Como esperado, o Comitê de Política Monetária (Copom) do Banco Central elevou a taxa básica de juros (Selic) a 14,25% ao ano, com uma alta de 1 ponto percentual. Essa é a terceira elevação consecutiva e não deve surpreender o mercado, uma vez que o aumento já foi sinalizado na penúltima reunião. Contudo, as palavras que acompanharam a decisão foram as mais aguardadas, sugerindo altas de menor magnitude nas próximas reuniões.

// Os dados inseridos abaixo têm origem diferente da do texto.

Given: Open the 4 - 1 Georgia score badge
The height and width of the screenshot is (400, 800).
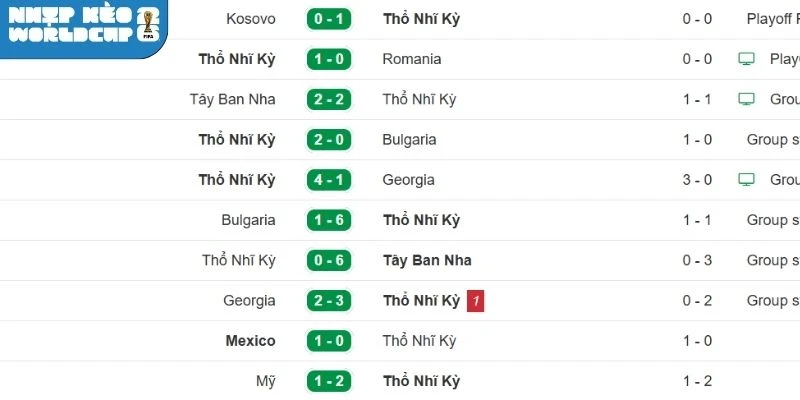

Além disso, a alta dos juros impacta setores intensivos em capital na Bolsa, como o de transportes e propriedades comerciais, que devem sentir quedas nos lucros projetados para 2025. Em contrapartida, setores como Bens de Capital e Papel & Celulose apresentam quedas menores nas previsões de lucro.
A expectativa é que a leitura do comunicado influencie ainda mais os mercados e o câmbio na próxima sessão, em comparação com a alta já esperada. O fortalecimento do real pode ocorrer, mas cenário econômico mais desafiador pode aumentar a percepção de risco, gerando volatilidade tanto na Bolsa quanto no dólar.
Comunicado e impactos
A decisão do Copom reforçou a rigidez em direção a uma inflação mais baixa. A projeção de Selic terminal em 2025 é de 15%, e mudanças menores nas taxas podem ser esperadas na próxima reunião, conforme avaliou o mercado.